- What you need to do
Begin with the line in which "Instruction: Click Hồng" appears and end with the final line of the entries. Retype each one exactly and add nothing.

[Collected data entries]
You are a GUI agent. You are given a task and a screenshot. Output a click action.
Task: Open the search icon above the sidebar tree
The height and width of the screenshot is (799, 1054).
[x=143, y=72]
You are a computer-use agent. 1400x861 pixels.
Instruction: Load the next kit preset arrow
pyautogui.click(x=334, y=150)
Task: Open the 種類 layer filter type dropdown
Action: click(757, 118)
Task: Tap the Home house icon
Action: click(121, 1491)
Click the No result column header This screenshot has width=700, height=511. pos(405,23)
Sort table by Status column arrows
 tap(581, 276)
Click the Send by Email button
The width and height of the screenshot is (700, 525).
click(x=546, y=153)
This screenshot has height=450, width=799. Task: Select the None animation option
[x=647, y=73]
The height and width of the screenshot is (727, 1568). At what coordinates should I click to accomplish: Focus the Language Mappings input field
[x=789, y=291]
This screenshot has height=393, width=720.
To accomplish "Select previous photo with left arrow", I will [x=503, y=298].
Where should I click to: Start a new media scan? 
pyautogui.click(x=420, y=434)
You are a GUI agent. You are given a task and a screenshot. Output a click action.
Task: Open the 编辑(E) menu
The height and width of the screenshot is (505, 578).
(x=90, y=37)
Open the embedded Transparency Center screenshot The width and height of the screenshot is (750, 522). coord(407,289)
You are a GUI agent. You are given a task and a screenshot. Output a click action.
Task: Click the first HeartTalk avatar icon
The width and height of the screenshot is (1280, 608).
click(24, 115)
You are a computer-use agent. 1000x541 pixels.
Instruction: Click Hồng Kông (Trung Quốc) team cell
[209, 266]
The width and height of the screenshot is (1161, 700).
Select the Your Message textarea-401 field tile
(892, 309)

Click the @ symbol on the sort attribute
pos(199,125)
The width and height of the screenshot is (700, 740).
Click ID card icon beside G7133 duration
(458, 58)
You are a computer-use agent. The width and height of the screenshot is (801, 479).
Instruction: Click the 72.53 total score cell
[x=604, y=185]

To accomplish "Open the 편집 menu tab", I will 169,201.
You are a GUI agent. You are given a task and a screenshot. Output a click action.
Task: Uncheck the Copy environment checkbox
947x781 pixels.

- Your response
Instruction: Click Hồng Kông (Trung Quốc) team cell
[209, 266]
The width and height of the screenshot is (1161, 700).
Select the Your Message textarea-401 field tile
(892, 309)

Click the @ symbol on the sort attribute
pos(199,125)
The width and height of the screenshot is (700, 740).
Click ID card icon beside G7133 duration
(458, 58)
You are a computer-use agent. The width and height of the screenshot is (801, 479).
Instruction: Click the 72.53 total score cell
[x=604, y=185]

To accomplish "Open the 편집 menu tab", I will 169,201.
You are a GUI agent. You are given a task and a screenshot. Output a click action.
Task: Uncheck the Copy environment checkbox
947x781 pixels.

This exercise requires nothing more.